The proposed building is totally out of line with the character of the area as it is three times higher than any other building in Ringsend, she says.

Ringsend is mostly made up of houses and cottages but also has lots of apartments, most of which are redbrick and around four storeys high.

“It is going to affect us more than anyone else because it’s going to be right on top of us,” says her neighbour, Margaret Rooney.

Rooney didn’t know there was a planning application for a seven-storey building next door, she says. She is concerned that this development will overshadow their communal garden.

Locals are not opposed to development in the area she says, but that development should be in line with the rest of the area. “It is a disgrace that they got seven storeys,” says Rooney.

Social Housing Need

Young people from Ringsend “are embedded to the place”, but for young working-class couples to get a home of their own they have to move “way out” says Connolly.

He knows people from the area who have moved to Portlaoise and Dundalk to secure housing, he says.

Rooney says she knows people who have had to move to Offaly and Wexford, too.

Some families are doubling up with their parent’s households to try to stay in the area, Connolly says. “The amount of three generations living in the one house in Ringsend now is phenomenal,” he says.

His own daughter and her children are living with him. There are five in his house, and a lot of other local families are more overcrowded, he says.

A lot of the homes in Ringsend were built as social housing in the first place, says Eamonn Cleary, who lives a couple of streets over from the site.

That is an integral part of what makes Ringsend what it is, he says. “It is the whole fabric of the community,” says Cleary.

Where Do Social Homes Go?

In several high-profile developments in the area, including Boland’s Mills, 6 Hanover Quay and 8 Hanover Quay, Dublin City Council decided not to purchase their allocation of social homes because they were too expensive.
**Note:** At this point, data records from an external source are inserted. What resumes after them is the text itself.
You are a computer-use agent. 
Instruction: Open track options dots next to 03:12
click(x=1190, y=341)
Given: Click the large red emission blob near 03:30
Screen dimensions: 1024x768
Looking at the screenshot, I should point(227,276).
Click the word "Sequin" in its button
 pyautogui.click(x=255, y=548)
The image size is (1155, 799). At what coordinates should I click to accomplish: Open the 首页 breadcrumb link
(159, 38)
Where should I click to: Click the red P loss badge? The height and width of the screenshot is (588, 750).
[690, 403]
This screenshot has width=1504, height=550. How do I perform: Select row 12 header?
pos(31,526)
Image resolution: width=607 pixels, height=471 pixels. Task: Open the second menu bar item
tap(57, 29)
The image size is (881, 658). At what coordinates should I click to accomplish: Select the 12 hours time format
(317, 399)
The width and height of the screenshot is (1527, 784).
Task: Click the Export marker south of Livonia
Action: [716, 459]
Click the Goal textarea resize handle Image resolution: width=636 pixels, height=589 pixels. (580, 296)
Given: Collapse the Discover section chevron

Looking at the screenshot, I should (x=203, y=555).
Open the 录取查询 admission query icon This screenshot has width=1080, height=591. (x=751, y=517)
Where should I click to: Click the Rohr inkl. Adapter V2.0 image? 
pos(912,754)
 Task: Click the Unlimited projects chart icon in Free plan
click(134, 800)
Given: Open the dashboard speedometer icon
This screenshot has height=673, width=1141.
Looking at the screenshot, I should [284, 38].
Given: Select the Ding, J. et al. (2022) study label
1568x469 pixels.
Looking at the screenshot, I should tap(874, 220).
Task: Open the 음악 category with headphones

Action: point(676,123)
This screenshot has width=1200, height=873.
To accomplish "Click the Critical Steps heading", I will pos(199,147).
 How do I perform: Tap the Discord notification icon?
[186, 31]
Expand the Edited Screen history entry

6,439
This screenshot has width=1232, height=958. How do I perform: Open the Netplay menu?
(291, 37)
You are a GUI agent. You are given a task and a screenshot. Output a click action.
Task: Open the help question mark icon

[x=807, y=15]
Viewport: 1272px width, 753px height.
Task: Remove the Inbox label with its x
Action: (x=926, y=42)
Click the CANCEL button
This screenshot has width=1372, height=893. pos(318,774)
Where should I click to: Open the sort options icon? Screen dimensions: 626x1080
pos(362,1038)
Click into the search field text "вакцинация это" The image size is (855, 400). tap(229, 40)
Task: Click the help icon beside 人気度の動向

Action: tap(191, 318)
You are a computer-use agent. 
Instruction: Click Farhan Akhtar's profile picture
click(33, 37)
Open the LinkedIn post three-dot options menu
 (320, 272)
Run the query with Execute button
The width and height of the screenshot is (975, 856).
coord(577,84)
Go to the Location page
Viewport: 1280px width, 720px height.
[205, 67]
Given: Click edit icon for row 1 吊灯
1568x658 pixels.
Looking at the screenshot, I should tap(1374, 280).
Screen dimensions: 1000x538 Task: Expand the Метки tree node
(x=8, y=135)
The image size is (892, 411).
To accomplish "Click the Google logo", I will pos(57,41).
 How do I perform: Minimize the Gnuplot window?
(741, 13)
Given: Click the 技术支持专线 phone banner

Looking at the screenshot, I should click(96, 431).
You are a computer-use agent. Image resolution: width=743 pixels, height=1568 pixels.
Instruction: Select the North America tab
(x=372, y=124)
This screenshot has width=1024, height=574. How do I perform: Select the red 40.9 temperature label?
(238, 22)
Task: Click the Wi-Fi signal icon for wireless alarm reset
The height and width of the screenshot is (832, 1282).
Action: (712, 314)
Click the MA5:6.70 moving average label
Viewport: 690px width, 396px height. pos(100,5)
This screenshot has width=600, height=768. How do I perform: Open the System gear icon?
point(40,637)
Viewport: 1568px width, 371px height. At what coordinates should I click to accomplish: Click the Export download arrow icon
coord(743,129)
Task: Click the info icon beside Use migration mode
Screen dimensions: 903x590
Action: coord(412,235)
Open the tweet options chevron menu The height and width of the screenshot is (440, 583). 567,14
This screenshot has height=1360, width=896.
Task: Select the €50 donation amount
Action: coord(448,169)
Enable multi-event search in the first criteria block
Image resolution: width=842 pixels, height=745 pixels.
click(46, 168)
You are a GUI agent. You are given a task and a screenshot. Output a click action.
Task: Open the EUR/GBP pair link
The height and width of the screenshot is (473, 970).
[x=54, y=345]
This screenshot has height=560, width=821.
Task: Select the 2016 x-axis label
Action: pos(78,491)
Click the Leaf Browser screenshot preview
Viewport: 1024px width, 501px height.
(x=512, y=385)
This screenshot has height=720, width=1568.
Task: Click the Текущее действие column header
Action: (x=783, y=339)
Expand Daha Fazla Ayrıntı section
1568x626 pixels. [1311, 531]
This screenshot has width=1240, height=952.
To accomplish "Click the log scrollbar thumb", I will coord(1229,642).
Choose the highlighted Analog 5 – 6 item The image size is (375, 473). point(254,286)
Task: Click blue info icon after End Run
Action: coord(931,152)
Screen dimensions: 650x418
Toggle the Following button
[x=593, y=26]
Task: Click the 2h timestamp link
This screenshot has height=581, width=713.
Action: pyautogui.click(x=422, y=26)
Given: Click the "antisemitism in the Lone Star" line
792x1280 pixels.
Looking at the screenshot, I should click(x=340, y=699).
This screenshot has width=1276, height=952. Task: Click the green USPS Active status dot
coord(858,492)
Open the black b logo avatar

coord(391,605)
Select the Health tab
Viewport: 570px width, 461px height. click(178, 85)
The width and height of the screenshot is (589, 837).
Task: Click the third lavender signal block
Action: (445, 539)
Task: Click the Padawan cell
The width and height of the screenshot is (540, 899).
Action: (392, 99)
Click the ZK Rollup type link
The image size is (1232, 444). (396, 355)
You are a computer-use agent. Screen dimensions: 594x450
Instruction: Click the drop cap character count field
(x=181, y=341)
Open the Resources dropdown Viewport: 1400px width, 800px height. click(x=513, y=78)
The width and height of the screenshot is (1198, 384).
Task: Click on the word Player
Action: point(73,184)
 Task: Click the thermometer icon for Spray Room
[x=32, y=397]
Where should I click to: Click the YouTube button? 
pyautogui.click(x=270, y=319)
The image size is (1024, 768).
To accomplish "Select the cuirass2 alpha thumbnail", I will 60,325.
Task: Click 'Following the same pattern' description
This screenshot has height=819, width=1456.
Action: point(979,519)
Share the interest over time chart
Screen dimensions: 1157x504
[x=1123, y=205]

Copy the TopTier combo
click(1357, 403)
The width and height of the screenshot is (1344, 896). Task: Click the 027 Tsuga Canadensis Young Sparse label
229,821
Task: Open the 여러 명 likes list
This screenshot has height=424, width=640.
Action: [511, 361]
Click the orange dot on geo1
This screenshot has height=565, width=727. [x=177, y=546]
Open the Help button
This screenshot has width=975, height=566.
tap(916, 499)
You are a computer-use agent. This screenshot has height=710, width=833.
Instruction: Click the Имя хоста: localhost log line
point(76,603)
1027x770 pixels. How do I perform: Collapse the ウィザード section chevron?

Instead, the council said it would purchase homes elsewhere in the local area.

Those developments should have included 21 social homes all together says a council spokesperson by email this week.

The council is buying seven of the social homes in the area around Ringsend and 14 in other parts of the city.

Instead of three social homes in Boland’s Mills Dublin City Council is getting one home at Ropewalk Place, Ringsend, one at Alexandra Quay, Ringsend and one at Fitzwilliam Point on Fitzwilliam Quay, all in Dublin 4

Instead of apartments at 6 Hanover Quay, all 12 social homes are being delivered at Castleforbes Square in Dublin 1, says the Dublin City Council spokesperson.

There should have been four social homes at 8 Hanover Quay, instead the council is buying two homes in Dublin 4 at Charlotte Quay and Ropewalk Place, but the other two are at Belgrave Mews, Dublin 6 and Hyde Court, Dublin 2, she says.

“Under the Part V legislation, where we do go off-site, the units must be located within the administrative area of Dublin City Council,” says the spokesperson.

Instead of buying homes in Dublin’s tallest building, Capital Dock, Dublin City Council purchased homes in Rialto in Dublin 8.

Labour Councillor Dermot Lacey says that the Part V system to supply social housing is not operating optimally, but even if it were it would not on its own meet the need for social and affordable homes in the city.

“We have to get back to the state building housing, it’s not rocket science and it’s not something new,” he says.

“Part V value is that you are using privately owned land to build social housing but that doesn’t make up for the councils not building any housing,” he says.

“Developers are buying their way out of providing social homes in the Ringsend area and that is not in line with the spirit of Part V,” says Sinn Fein TD Chris Andrews. “It really is a crisis.”

There also needs to be community engagement with locals and agreement reached around heights, he says. “This development will effectively drive a coach and horses through the concept of community engagement,” says Andrews.